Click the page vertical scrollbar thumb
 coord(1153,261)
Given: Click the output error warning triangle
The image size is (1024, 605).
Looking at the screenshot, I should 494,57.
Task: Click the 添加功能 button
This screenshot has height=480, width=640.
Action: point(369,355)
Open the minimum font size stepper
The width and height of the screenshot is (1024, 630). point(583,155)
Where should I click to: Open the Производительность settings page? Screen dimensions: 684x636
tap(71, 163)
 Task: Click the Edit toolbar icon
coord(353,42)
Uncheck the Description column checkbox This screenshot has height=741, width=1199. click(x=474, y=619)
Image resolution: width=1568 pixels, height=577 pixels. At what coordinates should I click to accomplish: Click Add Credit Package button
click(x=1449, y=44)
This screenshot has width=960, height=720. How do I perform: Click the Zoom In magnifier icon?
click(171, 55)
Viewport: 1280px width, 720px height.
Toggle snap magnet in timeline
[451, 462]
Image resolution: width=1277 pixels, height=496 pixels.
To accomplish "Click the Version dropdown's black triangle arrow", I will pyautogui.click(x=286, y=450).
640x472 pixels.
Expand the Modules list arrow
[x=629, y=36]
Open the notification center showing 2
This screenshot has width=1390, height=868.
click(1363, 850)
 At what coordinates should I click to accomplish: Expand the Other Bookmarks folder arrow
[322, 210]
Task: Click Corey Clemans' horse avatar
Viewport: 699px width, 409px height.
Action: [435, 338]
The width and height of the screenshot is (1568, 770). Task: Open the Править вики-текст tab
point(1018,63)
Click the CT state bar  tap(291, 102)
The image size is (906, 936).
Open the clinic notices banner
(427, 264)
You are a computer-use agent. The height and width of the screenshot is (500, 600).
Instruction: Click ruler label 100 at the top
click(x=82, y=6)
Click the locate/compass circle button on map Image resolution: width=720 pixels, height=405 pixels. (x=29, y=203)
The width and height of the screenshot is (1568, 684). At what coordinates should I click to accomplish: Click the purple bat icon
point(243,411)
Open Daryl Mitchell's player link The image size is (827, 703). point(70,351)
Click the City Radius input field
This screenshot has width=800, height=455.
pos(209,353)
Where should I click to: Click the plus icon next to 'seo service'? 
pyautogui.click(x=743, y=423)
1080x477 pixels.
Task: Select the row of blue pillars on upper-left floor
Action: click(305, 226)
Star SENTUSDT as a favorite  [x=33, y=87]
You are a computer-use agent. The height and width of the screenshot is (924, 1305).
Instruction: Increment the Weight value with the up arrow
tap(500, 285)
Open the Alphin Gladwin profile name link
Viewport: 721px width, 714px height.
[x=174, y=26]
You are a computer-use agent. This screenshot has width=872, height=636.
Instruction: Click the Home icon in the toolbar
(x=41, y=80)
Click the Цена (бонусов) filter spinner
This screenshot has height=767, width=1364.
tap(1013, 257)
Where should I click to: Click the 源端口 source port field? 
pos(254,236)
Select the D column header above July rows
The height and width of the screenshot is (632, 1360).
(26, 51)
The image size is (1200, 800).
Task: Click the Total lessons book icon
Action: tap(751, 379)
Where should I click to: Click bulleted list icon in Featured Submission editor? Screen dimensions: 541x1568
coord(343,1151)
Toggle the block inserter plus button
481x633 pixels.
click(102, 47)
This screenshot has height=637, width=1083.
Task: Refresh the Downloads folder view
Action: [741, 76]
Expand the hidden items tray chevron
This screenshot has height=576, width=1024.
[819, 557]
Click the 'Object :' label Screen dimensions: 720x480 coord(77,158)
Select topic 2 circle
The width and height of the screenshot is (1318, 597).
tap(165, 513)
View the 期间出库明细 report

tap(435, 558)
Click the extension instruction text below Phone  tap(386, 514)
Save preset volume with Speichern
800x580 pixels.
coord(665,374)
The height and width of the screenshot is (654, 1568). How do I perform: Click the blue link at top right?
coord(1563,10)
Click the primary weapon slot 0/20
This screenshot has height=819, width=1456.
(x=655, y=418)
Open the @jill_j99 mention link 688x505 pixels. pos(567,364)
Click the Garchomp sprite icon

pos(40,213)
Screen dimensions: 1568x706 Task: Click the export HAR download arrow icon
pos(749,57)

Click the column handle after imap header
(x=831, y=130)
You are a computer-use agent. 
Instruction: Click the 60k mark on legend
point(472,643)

▶ _ABOUT THIS EXERCISE_: Find where the line with "Task: Click Corey Clemans' horse avatar" sits in the material above, then copy exactly from it through the line with "is (500, 600).". Add no other line.

▶ _RESPONSE AREA_:
Task: Click Corey Clemans' horse avatar
Viewport: 699px width, 409px height.
Action: [435, 338]
The width and height of the screenshot is (1568, 770). Task: Open the Править вики-текст tab
point(1018,63)
Click the CT state bar  tap(291, 102)
The image size is (906, 936).
Open the clinic notices banner
(427, 264)
You are a computer-use agent. The height and width of the screenshot is (500, 600).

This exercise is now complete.